Robberies in Bloomfield decreased from 90 in 2014 to 19 robberies last year with only one occurring between Thanksgiving and Christmas. Home burglaries dropped dramatically, from 219 in 2014 to 71 last year.
“Going from an average of 200 home burglaries down to 71 makes me feel really good,” he said. “The men and women in this department should be proud. It’s a testament to following the game plan and the culture.”
Customer satisfaction and crime reduction did not come without a price. A new computer system for the police cost $2.8 million. But DeMaio said the difference it makes is considerable. Now police officers on duty throughout the state can contact each other.
“We use to communicate with the old radio system; copper wire and dead
spots,” he said. “Now, my walkie talkie would work from Parsippany.”
Statistics from 2017 and 2018 for the five remaining Part 1 offenses:
Murder: 0 in 2017, 2 in 2018;
Rape: 0 in 2017, 2 in 2018;
Aggravated assault: 29 in 2017, 29 in 2018;
Theft: 621 in 2017, 488 in 2018;
Motor vehicle theft: 81 in 2017, 88 in 2018;
Total Part 1 crimes: 838 in 2017, 699 in 2018.
Regarding the two murders in Feb. 3, 2018, an East Orange man was found fatally shot on Ampere Parkway near Chester Avenue. On March 12, 2018, a Bloomfield man was found fatally shot on North 17th Street, not far from Chester Avenue. DeMaio said both incidents of rape involved people who knew each other.
In 2018, BPD officers made 15,024 field stops and 13,038 vehicle stops which resulted in 1,509 arrests and 33 citizens complaints.
“If we get one justified complaint, it’s too many,” DeMaio said. “Our complaints against officers has changed dramatically.”
During DeMaio’s first full year as police director, 2015, the number of complaints made by residents was 96. In the subsequent three years, the complaints have been 67 in 2016, 56 in 2017 and 33 last year. There were an additional 5 complaints made anonymously last year.
“We had 33 external complaints in 2018,” he said. “That number use to be in the 80s and 90s. We attribute that to body cameras. The more you work, the more possibility of complaint.”
In the event of a complaint, a BPD board will review recordings from body and patrol car cameras. The history of the officer in question will be reviewed and witnesses to the allegation will be interviewed.
“The majority of complaints are outright false,” DeMaio said. “And we always respond to the complainant.”

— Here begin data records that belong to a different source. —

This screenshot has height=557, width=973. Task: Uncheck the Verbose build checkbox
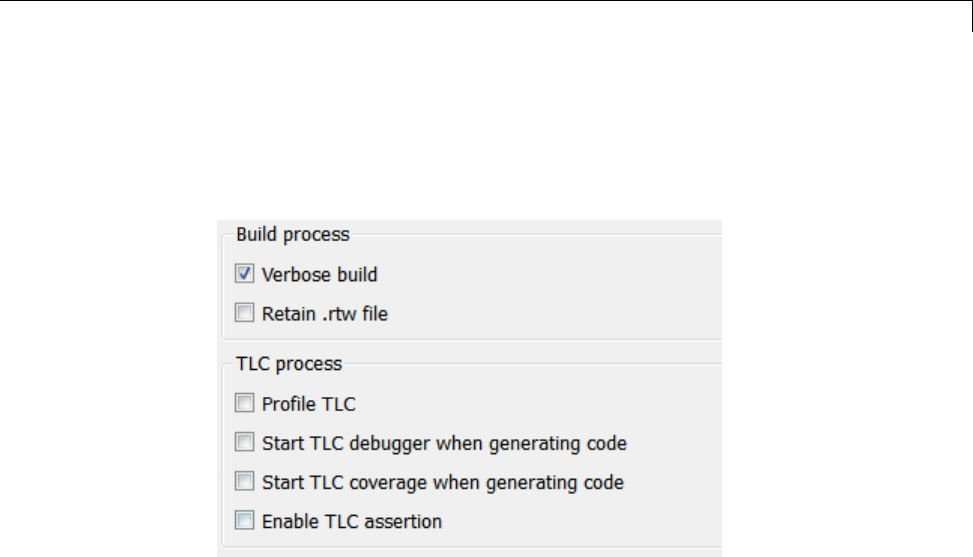pyautogui.click(x=245, y=274)
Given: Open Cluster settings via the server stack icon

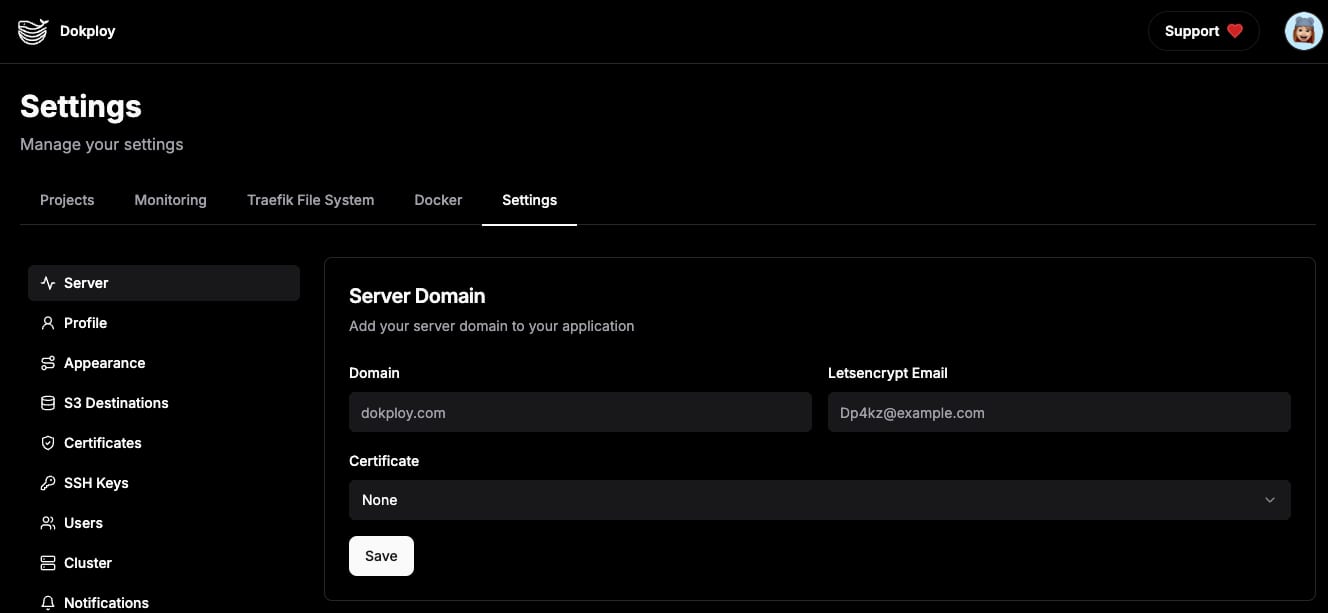Looking at the screenshot, I should pyautogui.click(x=48, y=563).
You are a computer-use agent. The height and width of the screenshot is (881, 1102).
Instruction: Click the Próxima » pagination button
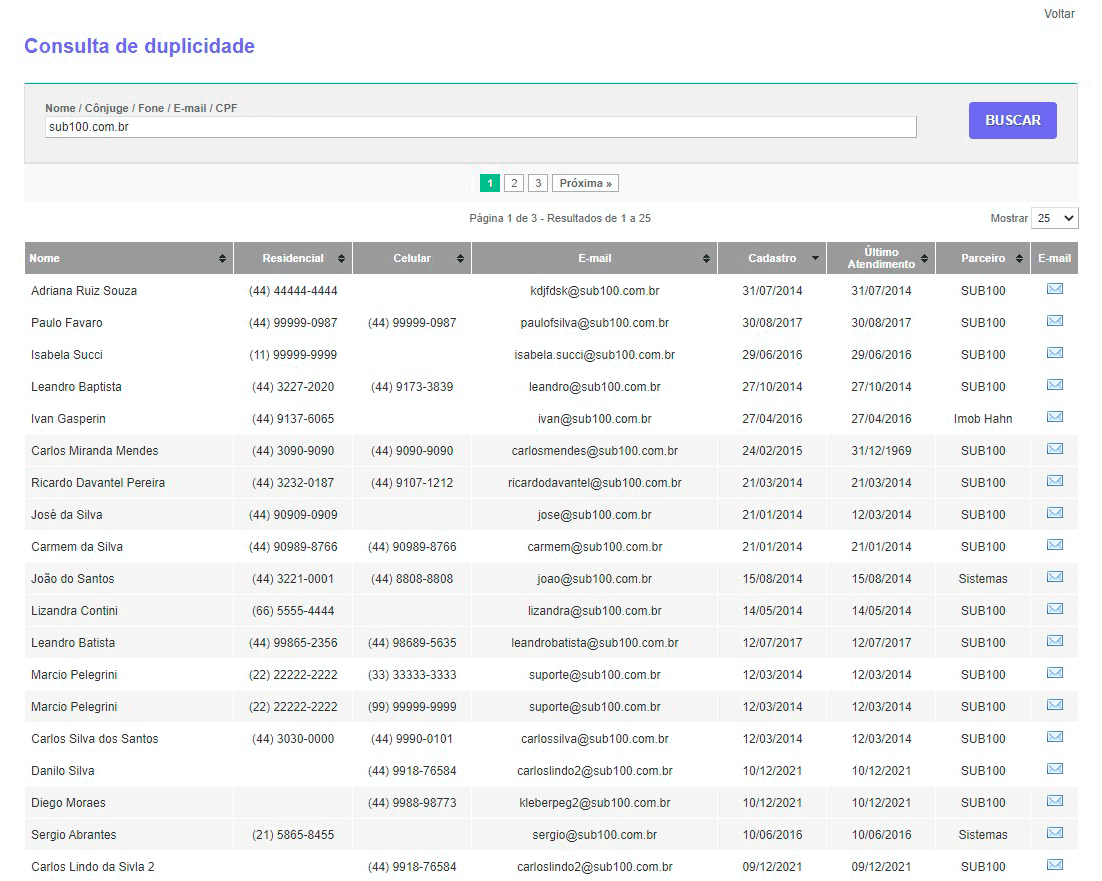(x=585, y=183)
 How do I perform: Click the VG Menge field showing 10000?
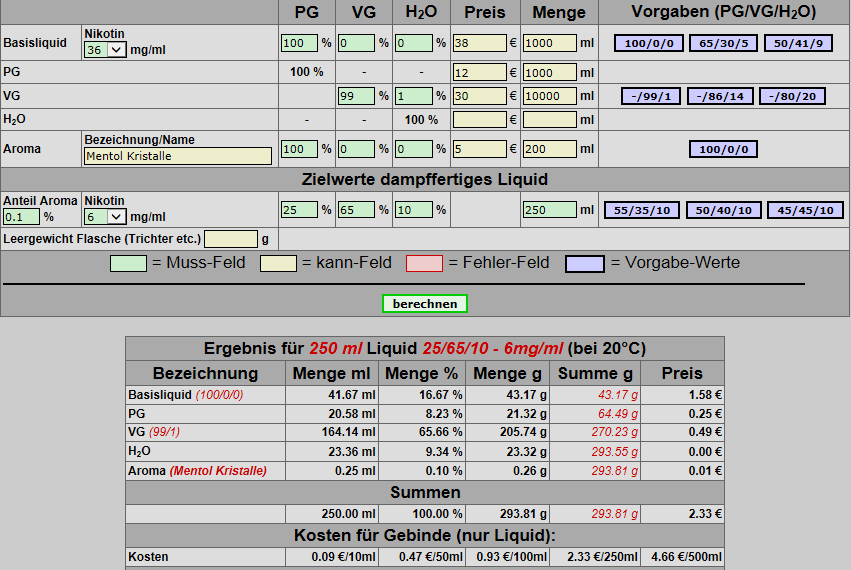tap(549, 96)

Internal complaints, with officers making complaints against officers, in 2015 and 2016, there were 15; in 2017, 25 and in 2018, 24. DeMaio said the increase can be attributed to the disciplinary policies he has implemented.
“When an officer violates policy now, they are held accountable with discipline,” he said.
The department also gets letters from residents with praise for officers. Looking ahead to promoting this positive feedback, a customer satisfaction survey taken will be undertaken. An outside vendor will conduct it and residents with whom the department has already had contact will be the first surveyed. DeMaio said the BPD is in a good place for having this survey.
“We work for the residents of Bloomfield and we may get some valuable information,” he said. “Everything we start we sustain.”